Show every line from the entries that follow which holds the word "Identify".

[[ Data open ]]

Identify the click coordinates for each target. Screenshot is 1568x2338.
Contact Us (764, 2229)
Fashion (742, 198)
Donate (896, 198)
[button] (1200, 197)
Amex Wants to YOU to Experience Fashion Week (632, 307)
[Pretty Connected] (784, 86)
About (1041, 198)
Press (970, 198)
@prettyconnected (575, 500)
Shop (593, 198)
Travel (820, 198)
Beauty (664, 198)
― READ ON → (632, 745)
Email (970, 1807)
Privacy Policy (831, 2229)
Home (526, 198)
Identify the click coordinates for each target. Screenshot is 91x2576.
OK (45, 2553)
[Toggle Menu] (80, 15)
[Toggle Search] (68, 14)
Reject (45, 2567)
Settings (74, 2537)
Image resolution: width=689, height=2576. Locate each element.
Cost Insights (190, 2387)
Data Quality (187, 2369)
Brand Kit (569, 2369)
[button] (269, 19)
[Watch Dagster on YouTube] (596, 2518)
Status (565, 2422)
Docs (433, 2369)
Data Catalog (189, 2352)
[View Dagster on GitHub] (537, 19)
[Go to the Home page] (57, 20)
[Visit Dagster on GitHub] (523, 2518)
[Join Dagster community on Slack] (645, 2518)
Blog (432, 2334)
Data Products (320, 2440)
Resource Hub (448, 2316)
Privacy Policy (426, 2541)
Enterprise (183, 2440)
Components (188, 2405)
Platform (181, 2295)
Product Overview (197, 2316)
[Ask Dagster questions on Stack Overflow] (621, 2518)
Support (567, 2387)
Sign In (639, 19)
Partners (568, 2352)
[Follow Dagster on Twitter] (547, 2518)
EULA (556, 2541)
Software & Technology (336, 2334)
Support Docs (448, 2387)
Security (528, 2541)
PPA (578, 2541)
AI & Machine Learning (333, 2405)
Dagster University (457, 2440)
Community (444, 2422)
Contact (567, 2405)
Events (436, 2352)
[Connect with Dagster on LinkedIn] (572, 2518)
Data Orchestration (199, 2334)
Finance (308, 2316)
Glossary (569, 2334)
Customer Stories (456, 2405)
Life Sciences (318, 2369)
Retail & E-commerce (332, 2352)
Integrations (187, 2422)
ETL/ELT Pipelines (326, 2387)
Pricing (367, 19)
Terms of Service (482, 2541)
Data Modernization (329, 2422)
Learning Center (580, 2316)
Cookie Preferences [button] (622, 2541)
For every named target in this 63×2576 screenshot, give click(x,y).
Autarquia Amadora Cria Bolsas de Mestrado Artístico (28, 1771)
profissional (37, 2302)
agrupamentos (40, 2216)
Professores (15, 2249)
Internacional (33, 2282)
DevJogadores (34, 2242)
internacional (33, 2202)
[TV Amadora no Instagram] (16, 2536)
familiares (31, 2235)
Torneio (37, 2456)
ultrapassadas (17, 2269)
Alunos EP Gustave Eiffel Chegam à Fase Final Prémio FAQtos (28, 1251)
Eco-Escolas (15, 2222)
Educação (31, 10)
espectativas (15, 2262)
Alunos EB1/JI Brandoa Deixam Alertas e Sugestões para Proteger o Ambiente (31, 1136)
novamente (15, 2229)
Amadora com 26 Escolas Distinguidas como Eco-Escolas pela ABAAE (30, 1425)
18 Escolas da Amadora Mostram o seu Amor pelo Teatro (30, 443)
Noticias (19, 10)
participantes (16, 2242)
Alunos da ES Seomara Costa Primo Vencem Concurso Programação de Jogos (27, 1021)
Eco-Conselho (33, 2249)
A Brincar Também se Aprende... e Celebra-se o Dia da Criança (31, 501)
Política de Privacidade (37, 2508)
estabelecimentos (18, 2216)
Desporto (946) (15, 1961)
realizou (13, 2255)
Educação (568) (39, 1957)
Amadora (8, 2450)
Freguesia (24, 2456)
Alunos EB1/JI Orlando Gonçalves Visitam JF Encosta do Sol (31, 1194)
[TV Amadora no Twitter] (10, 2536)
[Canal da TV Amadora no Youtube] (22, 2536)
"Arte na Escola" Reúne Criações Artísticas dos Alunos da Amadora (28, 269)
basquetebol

[[ Data closed ]]

— Solution to the problem —
Identify the click coordinates for each target. Screenshot is 1568x2338.
Identify the click coordinates for each target. Screenshot is 91x2576.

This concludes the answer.